GEGEBENER TEXTAUSZUG ::
►

Angeführte Entscheidungen:
-
Anführungen in anderen Entscheidungen:
-

Sachverhalt und Anträge

I. Die Beschwerde der Anmelderin richtet sich gegen die Entscheidung der Prüfungsabteilung, die Patentanmeldung No. 08 802 558 zurückzuweisen.

II. Am 27. Dezember 2010 reichte die Anmelderin einen Antrag ein, welcher der angefochtenen Entscheidung zugrunde liegt.

III. Ansprüche 1, 2, 3 und 18 lauten wie folgt:

"1. Eine wasserabsorbierende Zusammensetzung, beinhaltend wasserabsorbierende Polymergebilde, auf deren Oberfläche sich mindestens eine Tanninfraktion befindet, welche ein gemäß der hierin beschriebenen Testmethode bestimmtes Zahlenmittel des Molekulargewichtes von mindestens 1.000 g/mol besitzt".

"2. Eine wasserabsorbierende Zusammensetzung, beinhaltend wasserabsorbierende Polymergebilde, auf deren Oberflache sich mindestens eine Tanninfraktion befindet, welche ein gemäß der hierin beschriebenen Testmethode bestimmtes Gewichtsmittel des Molekulargewichtes von mindestens 1.000 g/mol besitzt".

◄

MATERIAL ZUR AUFGABE ::
►

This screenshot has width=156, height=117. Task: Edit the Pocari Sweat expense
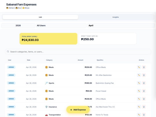click(139, 91)
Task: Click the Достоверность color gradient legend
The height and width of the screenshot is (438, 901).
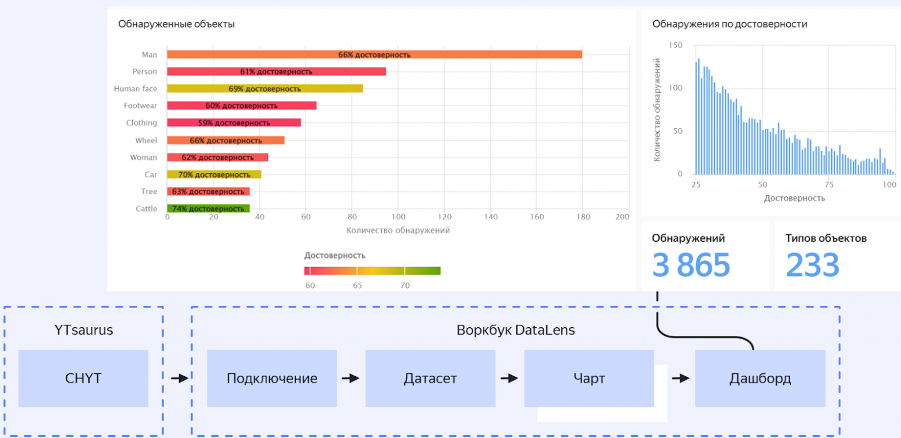Action: point(373,270)
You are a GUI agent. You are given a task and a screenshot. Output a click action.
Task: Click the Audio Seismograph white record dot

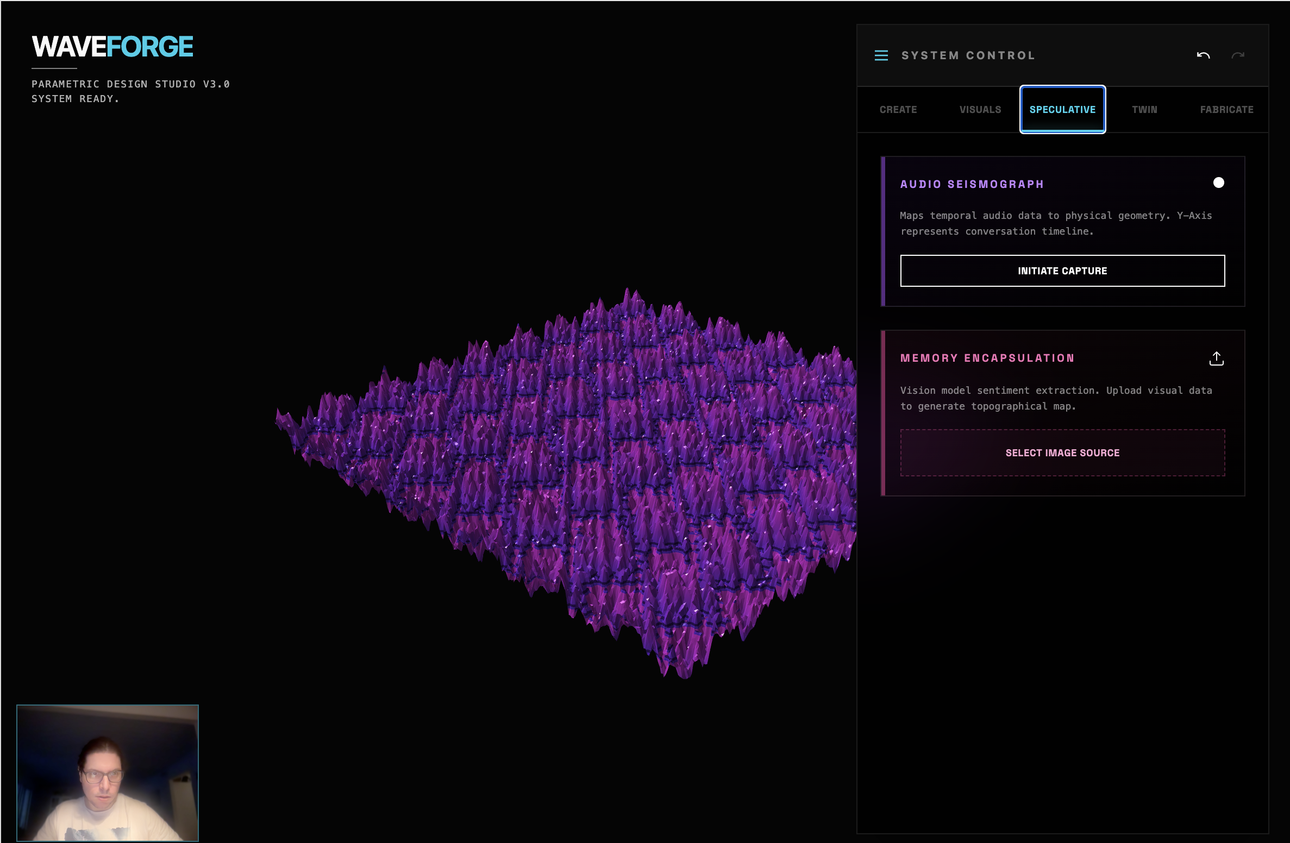[x=1218, y=183]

◄

SCHRIFTLICHE AUFGABE 1 :: Gib den Abschnitt der Auflistung von der Zeile mit "Task: Click the Достоверность" bis zum Ende der Auflistung erneut wieder und ersetze dabei "screenshot" durch "image". Alles andere bleibt unverändert, und die Bilder lässt du weg.
SCHRIFTLICHE AUFGABE 2 :: Setze bitte den Textauszug über die Beschwerde zur wasserabsorbierenden Zusammensetzung im Anschluss an seinen letzten Satz fort.

ENDGÜLTIGE ANTWORT 1 ::
Task: Click the Достоверность color gradient legend
The height and width of the image is (438, 901).
Action: point(373,270)
You are a GUI agent. You are given a task and a image. Output a click action.
Task: Click the Audio Seismograph white record dot

[x=1218, y=183]

ENDGÜLTIGE ANTWORT 2 ::
"3. Eine wasserabsorbierende Zusammensetzung, beinhaltend wasserabsorbierende Polymergebilde, auf deren Oberflache sich mindestens eine Tanninfraktion beinhaltend hydrolysierbares Gallotannin befindet".

"18. Ein Verfahren zur Herstellung einer wasserabsorbierenden Zusammensetzung, beinhaltend die Verfahrensschritte:

i) Bereitstellen eines wasserabsorbierenden Polymergebildes;

iv) Nachvernetzung des wasserabsorbierenden Polymergebildes;

v) in Kontakt bringen des wasserabsorbierenden Polymergebildes

a) mit mindestens einer Tanninfraktion, welche ein gemäß der hierin beschriebenen Testmethode bestimmtes Zahlenmittel des Molekulargewichtes von mindestens 1.000 g/mol besitzt, oder

b) mit mindestens einer Tanninfraktion, welche ein gemäß der hierin beschriebenen Testmethode bestimmtes Gewichtsmittel des Molekulargewichtes von mindestens 1.000 g/mol besitzt, oder

c) mit mindestens einer Tanninfraktion beinhaltend hydrolysierbare Gallotannine,

wobei der Verfahrensschritt iii) vor, wahrend oder nach dem Verfahrensschritt ii) durchgeführt werden kann und wobei die mindestens eine Tanninfraktion in einer Menge in einem Bereich von 0,001 bis 10 Gew.-%, bezogen auf das Gesamtgewicht aus wasserabsorbierenden Polymergebilden, eingesetzt wird".

IV. Anspruch 27 bezieht sich auf eine wasserabsorbierende Zusammensetzung, die nach einem Verfahren nach einem der Ansprüche 18 bis 25 erhältlich ist. Anspruch 29 bezieht sich auf die Verwendung der Zusammensetzung nach einem der Ansprüche 1 bis 17, 27 oder 28 in bestimmten Materialien zur kontrollierten Freisetzung von Wirkstoffen. Die übrigen Ansprüche sind abhängige Ansprüche.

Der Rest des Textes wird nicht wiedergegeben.